:: Supplied data

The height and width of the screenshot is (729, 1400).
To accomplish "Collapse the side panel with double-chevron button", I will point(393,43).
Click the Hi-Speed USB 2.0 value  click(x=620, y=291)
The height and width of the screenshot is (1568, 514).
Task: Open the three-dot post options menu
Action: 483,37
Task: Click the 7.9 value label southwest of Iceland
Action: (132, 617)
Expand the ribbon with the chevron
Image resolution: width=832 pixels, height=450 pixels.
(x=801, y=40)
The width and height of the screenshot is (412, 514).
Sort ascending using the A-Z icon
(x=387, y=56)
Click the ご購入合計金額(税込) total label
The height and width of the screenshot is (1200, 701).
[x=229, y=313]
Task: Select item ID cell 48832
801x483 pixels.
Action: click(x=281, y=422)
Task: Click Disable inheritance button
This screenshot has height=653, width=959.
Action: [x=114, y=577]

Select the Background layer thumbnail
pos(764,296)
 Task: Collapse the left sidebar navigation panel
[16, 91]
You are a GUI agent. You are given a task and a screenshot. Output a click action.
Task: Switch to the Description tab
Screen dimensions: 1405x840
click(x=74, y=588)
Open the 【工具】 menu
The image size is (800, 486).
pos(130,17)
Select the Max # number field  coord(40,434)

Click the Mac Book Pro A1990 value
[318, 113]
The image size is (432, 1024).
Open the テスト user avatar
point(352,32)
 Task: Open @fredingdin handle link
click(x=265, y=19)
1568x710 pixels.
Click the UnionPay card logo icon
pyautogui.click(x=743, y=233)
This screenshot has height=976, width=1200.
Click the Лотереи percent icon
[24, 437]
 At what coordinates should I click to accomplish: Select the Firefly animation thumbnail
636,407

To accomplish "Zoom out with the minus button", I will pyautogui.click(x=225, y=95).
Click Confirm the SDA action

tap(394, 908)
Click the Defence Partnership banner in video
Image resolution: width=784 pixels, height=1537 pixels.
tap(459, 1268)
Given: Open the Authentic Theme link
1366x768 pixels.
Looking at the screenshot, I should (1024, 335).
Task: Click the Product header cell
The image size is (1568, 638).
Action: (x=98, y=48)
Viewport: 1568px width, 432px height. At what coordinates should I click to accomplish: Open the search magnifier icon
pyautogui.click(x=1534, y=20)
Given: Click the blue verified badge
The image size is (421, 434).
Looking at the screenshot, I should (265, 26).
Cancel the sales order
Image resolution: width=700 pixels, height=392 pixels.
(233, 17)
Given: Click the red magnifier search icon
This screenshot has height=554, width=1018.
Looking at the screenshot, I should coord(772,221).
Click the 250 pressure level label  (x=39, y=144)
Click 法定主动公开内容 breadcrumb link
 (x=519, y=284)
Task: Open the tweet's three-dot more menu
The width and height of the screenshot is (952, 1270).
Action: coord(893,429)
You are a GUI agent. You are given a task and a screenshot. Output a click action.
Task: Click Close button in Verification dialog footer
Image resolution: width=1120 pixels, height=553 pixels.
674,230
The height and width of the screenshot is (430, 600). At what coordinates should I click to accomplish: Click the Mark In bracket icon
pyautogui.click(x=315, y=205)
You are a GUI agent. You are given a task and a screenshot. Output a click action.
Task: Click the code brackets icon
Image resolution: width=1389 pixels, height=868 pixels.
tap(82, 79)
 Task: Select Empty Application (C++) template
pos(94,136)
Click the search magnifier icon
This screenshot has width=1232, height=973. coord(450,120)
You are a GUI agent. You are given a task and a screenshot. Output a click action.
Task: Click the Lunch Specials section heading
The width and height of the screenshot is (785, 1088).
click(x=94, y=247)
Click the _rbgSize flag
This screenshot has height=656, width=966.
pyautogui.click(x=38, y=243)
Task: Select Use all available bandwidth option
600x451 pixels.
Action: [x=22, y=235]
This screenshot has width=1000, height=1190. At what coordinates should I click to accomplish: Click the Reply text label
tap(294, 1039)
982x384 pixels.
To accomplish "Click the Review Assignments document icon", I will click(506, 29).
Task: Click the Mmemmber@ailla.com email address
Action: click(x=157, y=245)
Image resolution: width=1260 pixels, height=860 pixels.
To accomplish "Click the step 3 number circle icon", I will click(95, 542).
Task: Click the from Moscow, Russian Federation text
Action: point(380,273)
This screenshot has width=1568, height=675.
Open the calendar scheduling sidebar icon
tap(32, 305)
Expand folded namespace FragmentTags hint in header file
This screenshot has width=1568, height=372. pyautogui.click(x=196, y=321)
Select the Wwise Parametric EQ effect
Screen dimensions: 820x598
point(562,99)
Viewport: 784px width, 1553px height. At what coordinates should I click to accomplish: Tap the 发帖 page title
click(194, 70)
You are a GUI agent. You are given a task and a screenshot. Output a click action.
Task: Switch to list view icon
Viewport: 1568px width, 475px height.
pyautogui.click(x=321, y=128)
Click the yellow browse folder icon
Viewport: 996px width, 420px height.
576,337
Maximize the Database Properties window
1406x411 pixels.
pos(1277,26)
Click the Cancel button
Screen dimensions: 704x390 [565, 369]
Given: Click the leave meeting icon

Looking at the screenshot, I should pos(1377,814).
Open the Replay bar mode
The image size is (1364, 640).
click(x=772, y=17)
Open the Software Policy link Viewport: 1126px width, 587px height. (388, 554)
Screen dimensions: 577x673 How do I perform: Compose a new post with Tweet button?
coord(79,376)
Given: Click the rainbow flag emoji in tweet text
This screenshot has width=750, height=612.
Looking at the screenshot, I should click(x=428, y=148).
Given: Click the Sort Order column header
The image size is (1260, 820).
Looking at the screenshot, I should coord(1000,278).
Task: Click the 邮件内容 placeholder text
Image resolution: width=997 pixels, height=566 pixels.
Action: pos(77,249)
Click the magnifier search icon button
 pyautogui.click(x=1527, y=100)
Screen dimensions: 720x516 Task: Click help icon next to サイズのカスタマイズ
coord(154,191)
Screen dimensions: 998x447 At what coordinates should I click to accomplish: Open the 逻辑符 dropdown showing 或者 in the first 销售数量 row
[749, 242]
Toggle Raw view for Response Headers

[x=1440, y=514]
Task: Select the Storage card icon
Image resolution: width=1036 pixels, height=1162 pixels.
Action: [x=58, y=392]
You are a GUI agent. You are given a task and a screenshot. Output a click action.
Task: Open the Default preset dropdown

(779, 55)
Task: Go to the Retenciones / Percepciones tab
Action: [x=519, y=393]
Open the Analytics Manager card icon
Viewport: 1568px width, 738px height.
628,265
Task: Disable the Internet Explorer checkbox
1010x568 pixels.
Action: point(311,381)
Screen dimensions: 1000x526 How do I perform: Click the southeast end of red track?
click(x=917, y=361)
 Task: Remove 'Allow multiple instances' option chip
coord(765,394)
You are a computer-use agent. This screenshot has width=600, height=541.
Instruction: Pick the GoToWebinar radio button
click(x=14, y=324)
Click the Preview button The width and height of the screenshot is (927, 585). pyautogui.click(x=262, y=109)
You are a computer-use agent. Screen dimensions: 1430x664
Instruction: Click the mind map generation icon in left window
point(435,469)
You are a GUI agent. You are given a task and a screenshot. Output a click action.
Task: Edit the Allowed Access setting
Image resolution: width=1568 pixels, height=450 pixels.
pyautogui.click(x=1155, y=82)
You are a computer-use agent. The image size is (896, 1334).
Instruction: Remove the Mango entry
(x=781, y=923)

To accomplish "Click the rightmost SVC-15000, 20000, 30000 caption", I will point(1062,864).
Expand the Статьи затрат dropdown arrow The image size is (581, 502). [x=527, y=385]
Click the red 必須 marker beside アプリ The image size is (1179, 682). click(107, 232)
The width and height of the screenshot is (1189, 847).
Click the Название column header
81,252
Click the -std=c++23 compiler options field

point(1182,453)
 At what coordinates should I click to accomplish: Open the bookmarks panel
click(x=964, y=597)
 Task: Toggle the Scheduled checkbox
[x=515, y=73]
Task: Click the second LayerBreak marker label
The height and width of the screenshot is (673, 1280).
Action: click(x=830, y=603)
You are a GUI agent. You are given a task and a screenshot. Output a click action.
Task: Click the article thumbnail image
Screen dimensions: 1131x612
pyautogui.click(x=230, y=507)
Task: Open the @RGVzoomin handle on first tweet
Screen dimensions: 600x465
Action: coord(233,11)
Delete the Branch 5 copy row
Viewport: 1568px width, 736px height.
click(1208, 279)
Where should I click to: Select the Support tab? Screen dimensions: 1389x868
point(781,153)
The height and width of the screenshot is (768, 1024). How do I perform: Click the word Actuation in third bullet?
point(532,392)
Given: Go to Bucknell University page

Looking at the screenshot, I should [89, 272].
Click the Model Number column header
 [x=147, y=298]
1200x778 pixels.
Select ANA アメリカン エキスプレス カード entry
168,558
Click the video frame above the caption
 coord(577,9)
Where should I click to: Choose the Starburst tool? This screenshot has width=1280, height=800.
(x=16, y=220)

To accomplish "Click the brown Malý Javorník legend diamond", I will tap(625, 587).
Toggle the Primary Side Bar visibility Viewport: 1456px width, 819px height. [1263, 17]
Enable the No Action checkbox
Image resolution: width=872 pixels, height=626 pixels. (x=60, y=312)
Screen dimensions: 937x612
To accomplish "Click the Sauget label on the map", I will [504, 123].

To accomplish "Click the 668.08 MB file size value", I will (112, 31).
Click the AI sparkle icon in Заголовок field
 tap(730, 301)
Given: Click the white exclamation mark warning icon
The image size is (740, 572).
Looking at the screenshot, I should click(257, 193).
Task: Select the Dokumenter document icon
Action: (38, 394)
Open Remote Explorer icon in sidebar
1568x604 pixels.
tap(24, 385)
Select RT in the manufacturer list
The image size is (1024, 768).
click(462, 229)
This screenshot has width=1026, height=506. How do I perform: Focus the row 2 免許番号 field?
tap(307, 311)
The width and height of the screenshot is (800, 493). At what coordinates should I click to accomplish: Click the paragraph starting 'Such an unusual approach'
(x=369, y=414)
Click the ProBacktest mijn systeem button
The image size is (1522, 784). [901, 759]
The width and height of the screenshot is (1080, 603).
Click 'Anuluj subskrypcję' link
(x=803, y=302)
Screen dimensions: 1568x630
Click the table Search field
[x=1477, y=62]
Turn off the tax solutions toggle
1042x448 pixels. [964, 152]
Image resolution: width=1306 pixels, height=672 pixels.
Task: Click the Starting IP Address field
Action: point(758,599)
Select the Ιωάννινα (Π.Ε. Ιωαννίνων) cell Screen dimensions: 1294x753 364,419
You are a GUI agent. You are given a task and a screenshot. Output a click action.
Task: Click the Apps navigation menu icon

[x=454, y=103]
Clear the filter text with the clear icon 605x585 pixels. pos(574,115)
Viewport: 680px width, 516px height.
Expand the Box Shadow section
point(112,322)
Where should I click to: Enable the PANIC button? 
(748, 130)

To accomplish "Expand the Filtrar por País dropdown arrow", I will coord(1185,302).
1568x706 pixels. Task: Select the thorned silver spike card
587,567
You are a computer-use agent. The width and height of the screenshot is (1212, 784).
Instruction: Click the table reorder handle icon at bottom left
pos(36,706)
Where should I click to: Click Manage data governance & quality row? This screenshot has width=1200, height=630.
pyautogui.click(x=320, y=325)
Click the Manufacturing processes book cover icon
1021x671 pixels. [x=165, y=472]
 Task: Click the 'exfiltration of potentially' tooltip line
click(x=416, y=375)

::::

→ What you will do: Determine how many lines above contain the string "list". Give only that number.

→ Task result: 2